Although, several studies have suggested that more invasive surgery, such as mastectomy, when compared with breast conserving surgery, is more likely to contribute to body image problems and decreased psychological well-being (Chow et al., 2015; Moreira et al., 2010), in this study, the type of surgery had no significant impact on the outcome. Also, the study by Fernandes et al. (2018) found no differences between mastectomized and non-mastectomized women. Contrary to type of surgery, it seems that being (or not) submitted to surgery had a more significant impact. Particularly, the positive relationship between distress and body image was significant only in the surgery group and not in the non-surgery group.

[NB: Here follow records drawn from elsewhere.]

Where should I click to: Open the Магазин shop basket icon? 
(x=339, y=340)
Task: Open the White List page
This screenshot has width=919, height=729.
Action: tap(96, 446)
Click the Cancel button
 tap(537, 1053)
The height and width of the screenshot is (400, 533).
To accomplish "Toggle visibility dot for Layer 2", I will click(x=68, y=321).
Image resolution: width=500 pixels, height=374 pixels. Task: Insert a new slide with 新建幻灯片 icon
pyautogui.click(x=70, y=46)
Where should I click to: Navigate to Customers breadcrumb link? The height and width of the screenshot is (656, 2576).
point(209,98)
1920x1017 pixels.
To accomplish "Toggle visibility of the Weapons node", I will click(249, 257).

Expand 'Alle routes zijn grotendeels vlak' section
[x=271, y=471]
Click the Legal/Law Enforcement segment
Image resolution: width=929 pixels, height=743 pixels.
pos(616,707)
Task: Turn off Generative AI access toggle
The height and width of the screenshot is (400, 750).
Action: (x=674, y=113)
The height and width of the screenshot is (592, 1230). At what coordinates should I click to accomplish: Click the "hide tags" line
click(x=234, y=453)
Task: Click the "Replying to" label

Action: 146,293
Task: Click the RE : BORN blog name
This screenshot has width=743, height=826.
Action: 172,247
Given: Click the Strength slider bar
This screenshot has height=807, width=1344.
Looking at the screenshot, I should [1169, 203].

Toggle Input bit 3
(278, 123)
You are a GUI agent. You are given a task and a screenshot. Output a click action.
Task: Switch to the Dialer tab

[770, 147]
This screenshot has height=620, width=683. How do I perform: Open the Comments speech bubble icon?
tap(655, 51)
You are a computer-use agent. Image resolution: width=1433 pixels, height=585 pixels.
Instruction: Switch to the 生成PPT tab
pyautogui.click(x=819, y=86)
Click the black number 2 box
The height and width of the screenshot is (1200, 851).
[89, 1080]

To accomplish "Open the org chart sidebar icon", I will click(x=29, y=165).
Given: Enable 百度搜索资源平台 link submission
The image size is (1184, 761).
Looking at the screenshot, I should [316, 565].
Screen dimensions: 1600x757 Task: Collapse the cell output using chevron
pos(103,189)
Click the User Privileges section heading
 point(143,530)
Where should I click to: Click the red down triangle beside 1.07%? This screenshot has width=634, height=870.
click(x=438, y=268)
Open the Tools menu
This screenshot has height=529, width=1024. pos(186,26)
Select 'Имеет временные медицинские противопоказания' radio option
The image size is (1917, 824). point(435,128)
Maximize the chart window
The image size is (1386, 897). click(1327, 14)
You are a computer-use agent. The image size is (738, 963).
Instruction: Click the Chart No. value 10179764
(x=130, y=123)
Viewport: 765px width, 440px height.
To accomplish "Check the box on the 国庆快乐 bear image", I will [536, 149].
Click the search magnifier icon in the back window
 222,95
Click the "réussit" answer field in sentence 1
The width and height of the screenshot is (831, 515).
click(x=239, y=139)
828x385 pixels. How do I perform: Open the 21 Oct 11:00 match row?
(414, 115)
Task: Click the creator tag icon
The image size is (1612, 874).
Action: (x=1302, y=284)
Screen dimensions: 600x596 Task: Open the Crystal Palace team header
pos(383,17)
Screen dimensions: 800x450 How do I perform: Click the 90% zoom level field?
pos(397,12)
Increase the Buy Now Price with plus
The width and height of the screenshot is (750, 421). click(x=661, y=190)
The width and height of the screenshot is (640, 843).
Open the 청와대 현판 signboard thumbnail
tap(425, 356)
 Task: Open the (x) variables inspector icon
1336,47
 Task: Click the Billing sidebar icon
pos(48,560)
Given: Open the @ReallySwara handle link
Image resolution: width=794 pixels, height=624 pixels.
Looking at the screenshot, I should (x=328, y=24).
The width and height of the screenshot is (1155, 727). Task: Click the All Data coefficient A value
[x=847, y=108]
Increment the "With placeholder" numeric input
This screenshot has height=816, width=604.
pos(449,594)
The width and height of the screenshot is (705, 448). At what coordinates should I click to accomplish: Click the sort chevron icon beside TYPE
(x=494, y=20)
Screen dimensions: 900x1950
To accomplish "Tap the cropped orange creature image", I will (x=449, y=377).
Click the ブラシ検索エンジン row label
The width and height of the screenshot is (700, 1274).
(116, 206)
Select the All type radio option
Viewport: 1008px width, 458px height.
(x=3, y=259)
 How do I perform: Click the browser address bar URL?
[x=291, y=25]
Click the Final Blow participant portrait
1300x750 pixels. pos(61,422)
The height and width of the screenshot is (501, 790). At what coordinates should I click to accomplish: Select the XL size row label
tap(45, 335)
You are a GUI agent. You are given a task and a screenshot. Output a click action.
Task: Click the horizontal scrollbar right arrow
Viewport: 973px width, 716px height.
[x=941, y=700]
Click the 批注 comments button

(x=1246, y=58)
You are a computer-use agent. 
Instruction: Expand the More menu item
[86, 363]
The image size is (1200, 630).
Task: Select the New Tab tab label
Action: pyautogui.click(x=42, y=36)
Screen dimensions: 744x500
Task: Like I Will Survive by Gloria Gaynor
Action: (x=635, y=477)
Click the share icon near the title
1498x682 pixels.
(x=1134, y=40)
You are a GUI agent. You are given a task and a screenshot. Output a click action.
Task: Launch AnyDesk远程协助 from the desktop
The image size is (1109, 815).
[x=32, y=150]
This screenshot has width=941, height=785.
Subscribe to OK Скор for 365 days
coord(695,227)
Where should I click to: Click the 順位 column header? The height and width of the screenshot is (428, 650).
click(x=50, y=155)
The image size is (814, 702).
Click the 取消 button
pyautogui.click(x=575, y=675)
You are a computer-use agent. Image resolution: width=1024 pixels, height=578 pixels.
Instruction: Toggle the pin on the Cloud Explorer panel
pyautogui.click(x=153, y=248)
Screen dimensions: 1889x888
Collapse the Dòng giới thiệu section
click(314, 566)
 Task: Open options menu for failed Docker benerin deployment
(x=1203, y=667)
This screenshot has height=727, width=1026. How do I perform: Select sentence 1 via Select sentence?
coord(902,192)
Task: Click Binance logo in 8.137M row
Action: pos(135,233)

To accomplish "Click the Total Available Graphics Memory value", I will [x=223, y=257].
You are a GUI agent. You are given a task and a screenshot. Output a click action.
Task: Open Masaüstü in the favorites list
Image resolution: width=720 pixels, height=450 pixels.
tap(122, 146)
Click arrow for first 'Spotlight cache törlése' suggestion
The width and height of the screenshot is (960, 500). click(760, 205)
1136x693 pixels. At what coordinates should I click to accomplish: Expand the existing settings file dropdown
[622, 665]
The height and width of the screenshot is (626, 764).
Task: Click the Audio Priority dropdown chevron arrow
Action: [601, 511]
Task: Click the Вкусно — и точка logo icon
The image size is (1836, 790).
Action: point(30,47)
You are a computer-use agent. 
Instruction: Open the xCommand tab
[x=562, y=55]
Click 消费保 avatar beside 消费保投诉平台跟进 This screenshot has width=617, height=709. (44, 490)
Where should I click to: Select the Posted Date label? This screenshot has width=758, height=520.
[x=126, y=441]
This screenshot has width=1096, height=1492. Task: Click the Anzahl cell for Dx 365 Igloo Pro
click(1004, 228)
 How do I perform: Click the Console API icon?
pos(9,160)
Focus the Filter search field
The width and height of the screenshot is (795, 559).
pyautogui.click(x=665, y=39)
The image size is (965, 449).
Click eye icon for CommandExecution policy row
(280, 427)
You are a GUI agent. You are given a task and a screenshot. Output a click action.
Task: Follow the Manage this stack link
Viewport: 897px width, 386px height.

Also, the indirect effect in the relationship between denial, humor coping and distress, through body image, was only present in the surgery group. In fact, the surgery itself, regardless of type, produced changes in the breast that interfere with women’s body image that may increase distress (Helms et al., 2008). The use of emotion-focused coping strategies to deal with the distress makes intuitive sense at that moment of chemotherapy treatment, since the disease may be felt as uncontrollable (Brunault et al., 2015). Future studies should explore this result, in larger samples.
LIMITATIONS
This study has some limitations that should be addressed, such as the cross-sectional design; the exclusive use of self-report measures and the small number of participants. Therefore, future studies should use longitudinal designs and bigger samples in order to analyze the mediator role of body image between coping strategies/optimism and distress as well as the moderator role of breast reconstruction over time, controlling for other physical comorbidities besides breast cancer.
IMPLICATIONS FOR PRACTICE
This study suggests that health professionals should be aware of the importance of body image and psychological factors in women with breast cancer undergoing chemotherapy in order to intervene to promote adaptive coping strategies and optimism. When women struggle with distress and body image issues, a referral for psychological support may be needed, particularly in women who have undergone surgery, regardless of the type.
CONCLUSIONS
This study highlights the importance of concerns with body image since it showed an indirect effect in the relationship between illness duration, optimism, denial/humor coping and psychological distress. Thus, future interventions, for women with breast cancer, should consider body image as a target, in order to promote adaptive coping strategies, and higher levels of optimism, which will allow patients to cope with the stressors associated with breast cancer during chemotherapy.